- Occupation: Classical scholar
- Awards: Hellenic Foundation Prize

Academic background
- Education: St Paul's School, London Oriel College, Oxford (B.A., D.Phil.)
- Alma mater: University of Oxford

Academic work
- Institutions: The Queen's College, Oxford; St Hugh's College, Oxford; Faculty of Classics, University of Oxford; Radcliffe Institute for Advanced Study, Harvard University;

= Tim Rood =

British classical scholar

Tim Rood is a British classical scholar, specialising in Greek historiography and reception studies. He is Professor of Greek Literature at the University of Oxford and a fellow and tutor at St Hugh's College, Oxford. His research is principally concerned with the literary techniques of Herodotus, Thucydides, and Xenophon.

==Early life and academia==

Rood attended St Paul's School and then Oriel College, Oxford, where he gained a BA and DPhil. He shared the Hellenic Foundation Prize for his DPhil thesis in 1995 and published a revised version three years later as Thucydides: Narrative and Explanation (Oxford University Press, 1998). During that time, he held a Junior Research Fellowship at The Queen's College, Oxford. He is the author of two other books, and has published several articles on Greek historiography.

During the 2007–2008 academic year, Rood was a fellow of the Radcliffe Institute for Advanced Study, Harvard University, where his work centred primarily on Xenophon's self-presentation, description of the army as a political unit, and imaginative geography. During this time he delivered a lecture on "A Delightful Retreat: Xenophon's Scillus" to the Yale Department of Classics.

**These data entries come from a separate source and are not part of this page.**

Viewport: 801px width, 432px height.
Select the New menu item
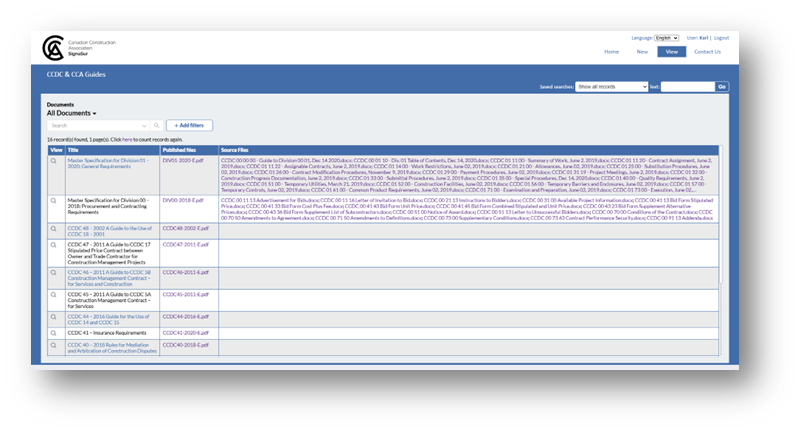click(x=642, y=51)
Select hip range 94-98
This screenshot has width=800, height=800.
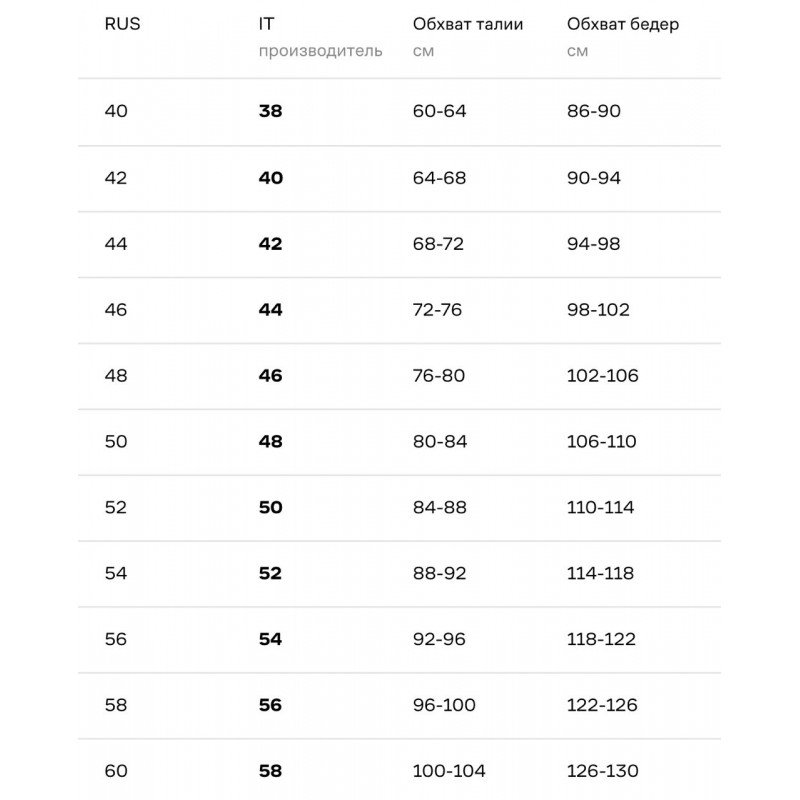point(594,243)
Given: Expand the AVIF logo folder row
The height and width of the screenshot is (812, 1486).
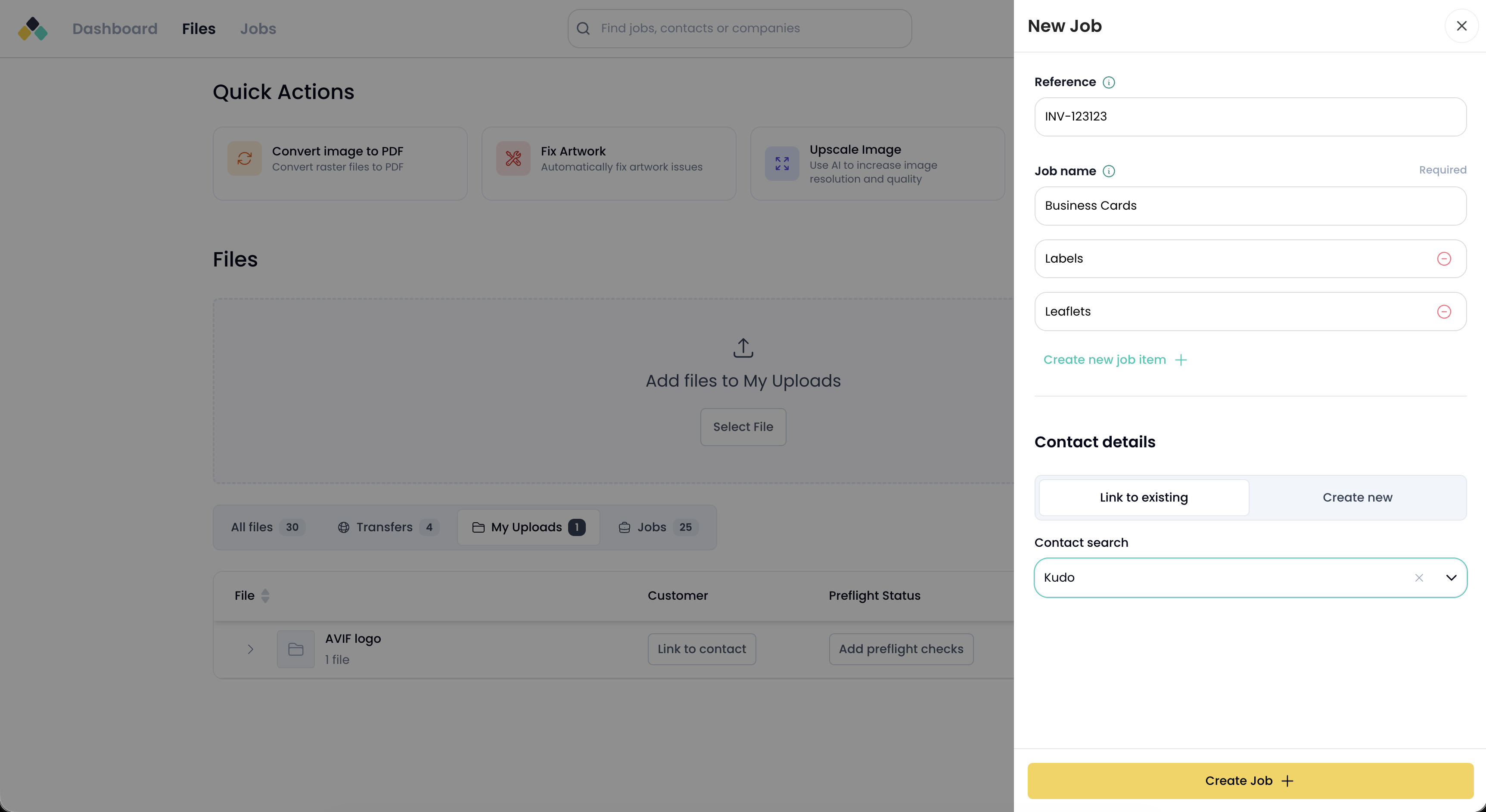Looking at the screenshot, I should pyautogui.click(x=250, y=649).
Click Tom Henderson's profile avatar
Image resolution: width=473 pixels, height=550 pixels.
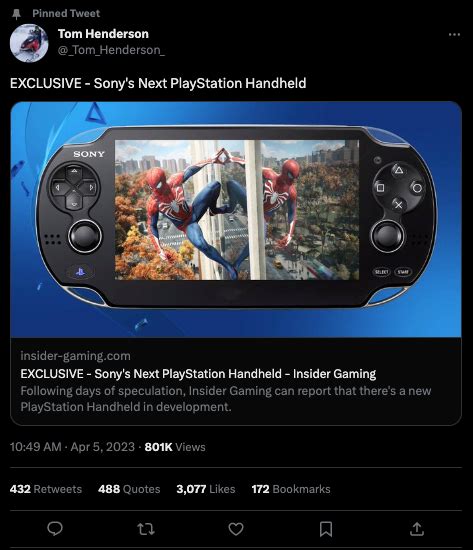[29, 43]
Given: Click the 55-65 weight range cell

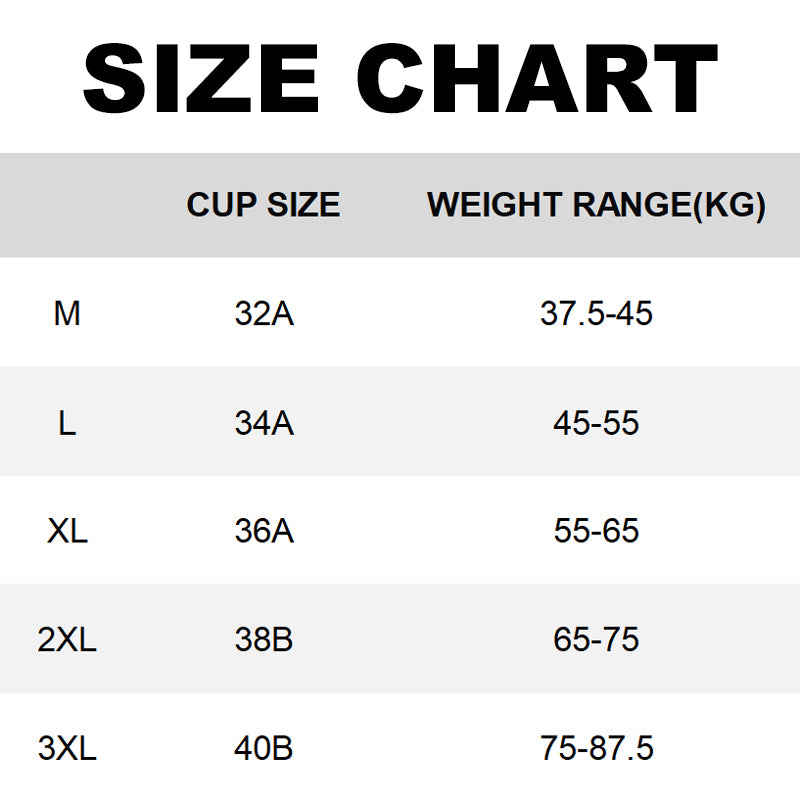Looking at the screenshot, I should 596,531.

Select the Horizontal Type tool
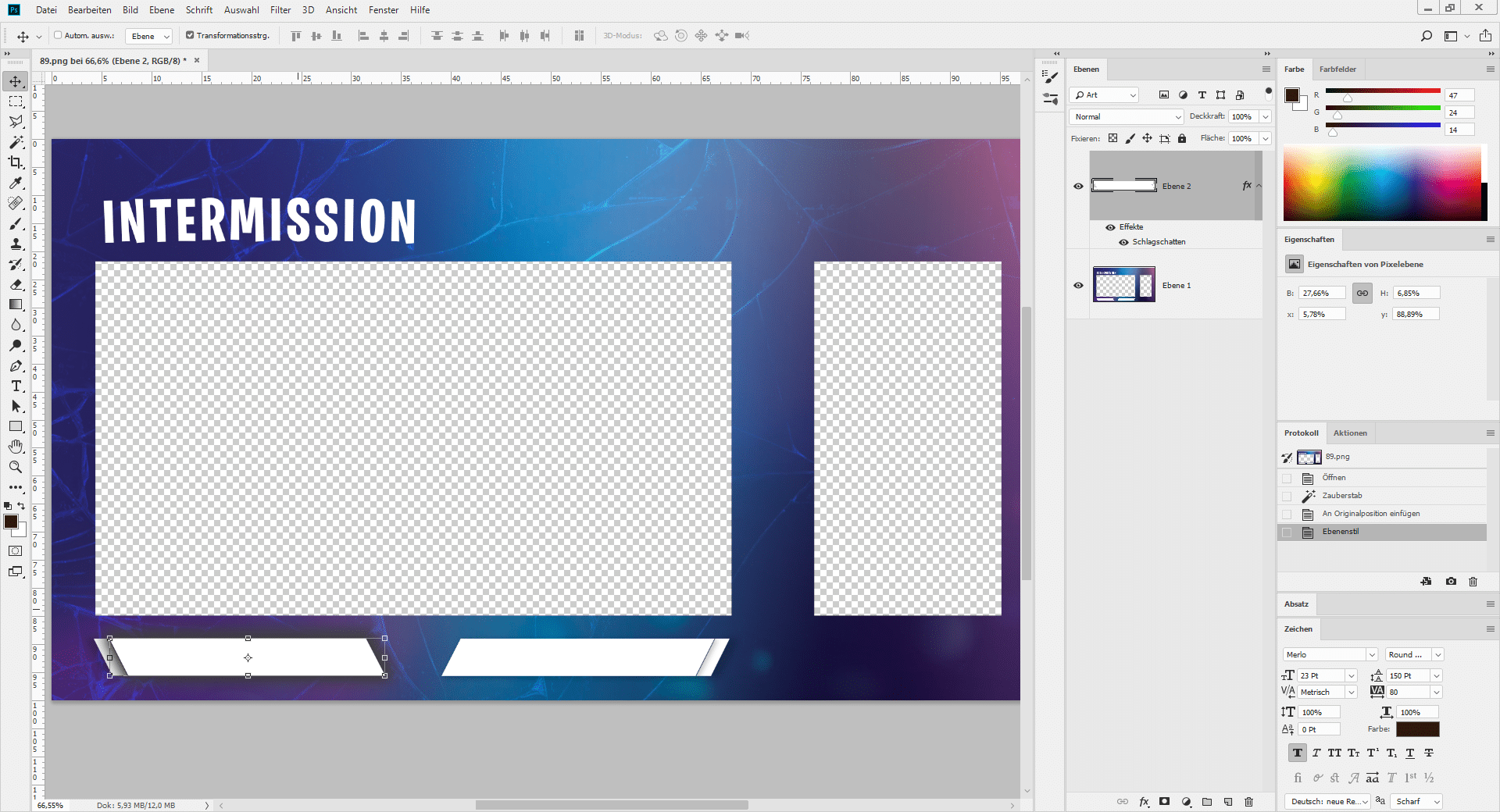click(x=16, y=386)

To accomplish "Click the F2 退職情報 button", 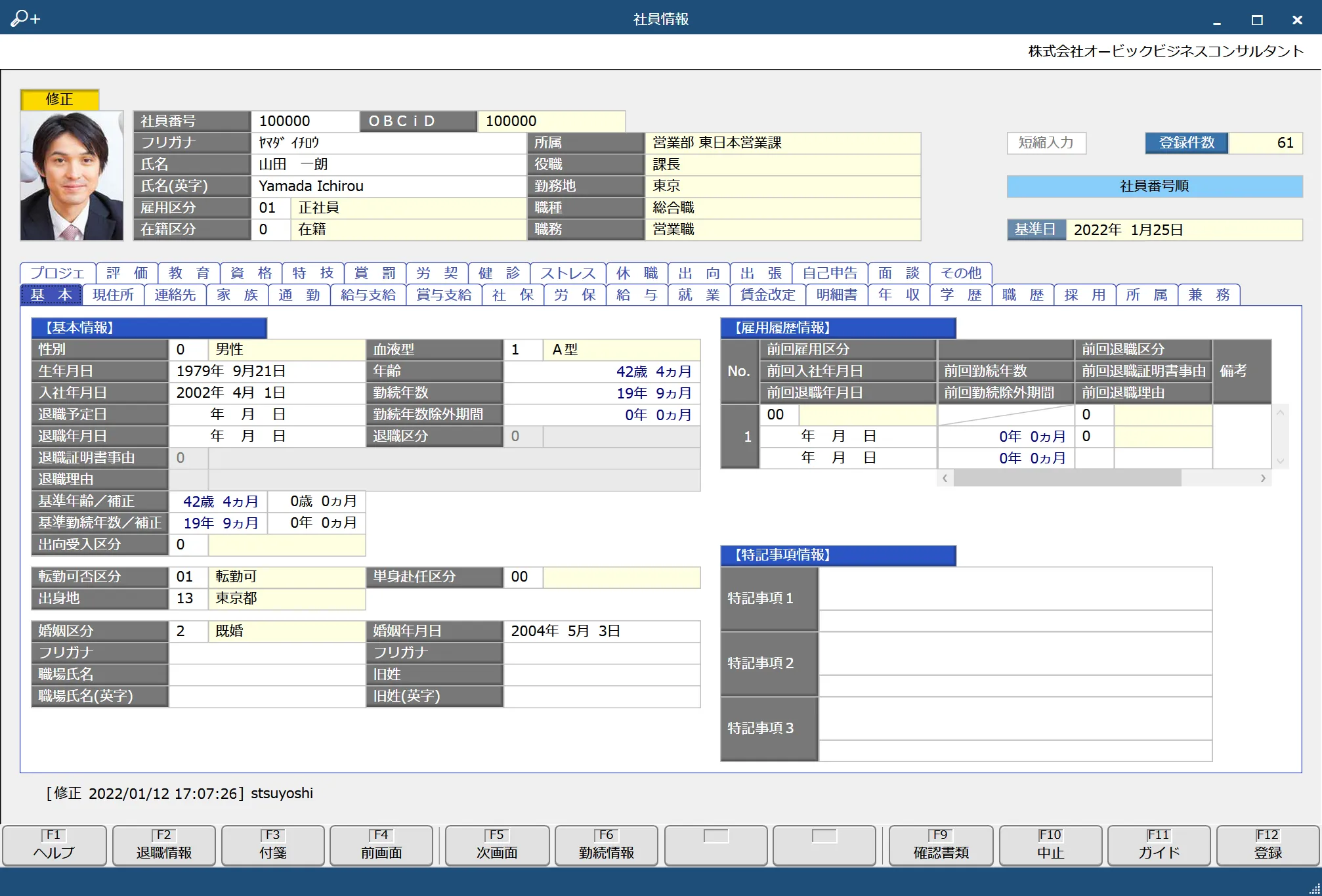I will pyautogui.click(x=164, y=845).
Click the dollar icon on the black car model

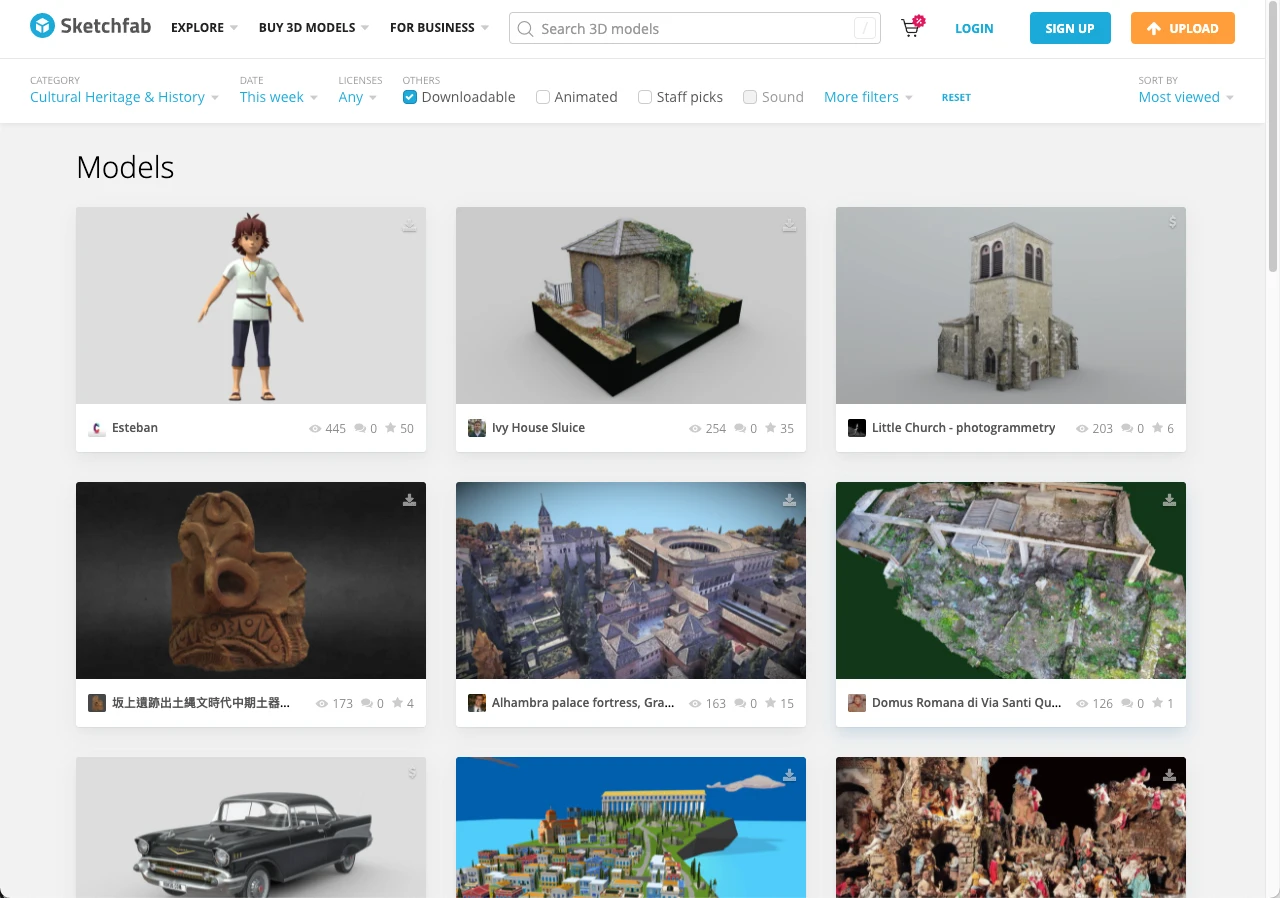[410, 772]
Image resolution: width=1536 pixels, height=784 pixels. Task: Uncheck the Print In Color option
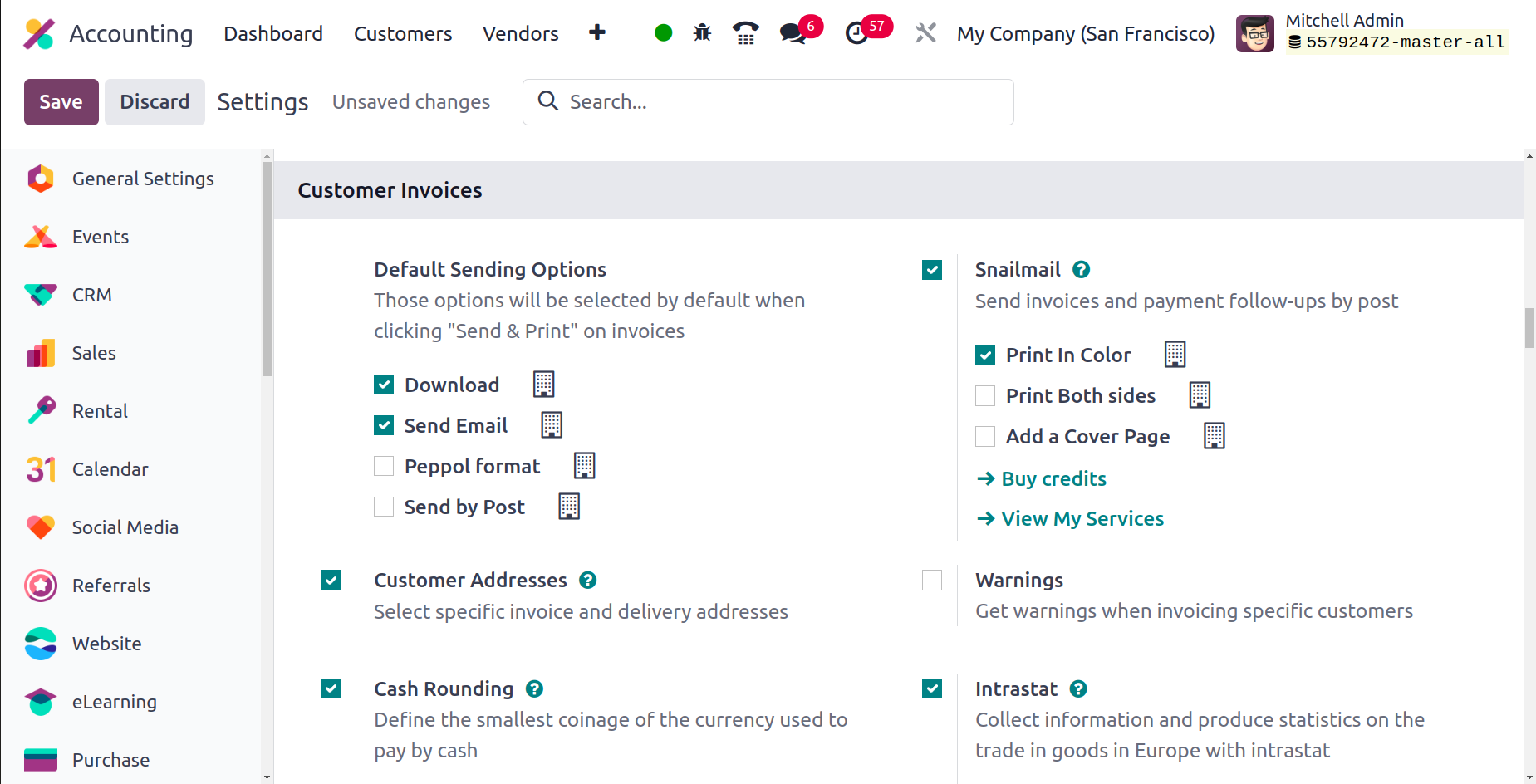coord(985,355)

Rood has a special interest in the reception of ancient culture in the modern world. Not only does his book American Anabasis trace the influence of the classical writers in American politics, but it also draws conclusions concerning the contemporary American artist Cy Twombly, whose work is heavily influenced by antiquity. Rood presented some of his ideas on Twombly in January 2012 at the 143rd annual meeting of the American Philological Association in a talk entitled "Twombly's Narratives of Conflict: The Anabasis Series".

In March 2012, Rood was invited to deliver a lecture on the subject of "Thucydides and Homeric Scholarship" to the Department of Classics at the University of Virginia.

==Selected works==

===Books===

- Rood, Tim (1998). "Thucydides: Narrative and Explanation" (Joint winner of a Hellenic Foundation Prize)
- Rood, Tim (2004). "The Sea! The Sea! The Shout of the Ten Thousand in the Modern Imagination" (Short-listed for the Runciman Award 2005)
- Rood, Tim (2010). "American Anabasis: Xenophon and the Idea of America from the Mexican War to Iraq"

===Other selected publications===
- 'Introduction' and 'Explanatory Notes' to Robin Waterfield (trans.), 2005. Xenophon: Expedition of Cyrus. Oxford World's Classics. pp. vii-xliii, 196-224.
- 2007: 'Herodotus', 'Thucydides', 'Xenophon', and 'Polybius', in I. J. F. de Jong and R. Nünlist (eds), Time in Ancient Greek Narrative. Studies in Ancient Greek Narrative 2; Mnemosyne Supplement 291; Leiden, 115-81.
- 2007: 'The Development of the War Monograph', in J. Marincola (ed.), A Companion to Greek and Roman Historiography. Blackwell Companions to the Ancient World; Oxford, 147-58.
- 2007: 'Advice and Advisers in Xenophon's Anabasis', in D. J. Spencer and E. M. Theodorakopoulos (eds), Advice and its Rhetoric in Greece and Rome. Nottingham Classical Literature Studies 9; Bari, 47-61.
- 2007: 'From Marathon to Waterloo: Byron, Battle Monuments, and the Persian Wars', in E. Hall, P. J. Rhodes, and E. Bridges (eds), Cultural Responses to the Persian Wars. Oxford, 267-97.
- 2010: 'Xenophon's Parasangs'. The Journal of Hellenic Studies 130, 51-66.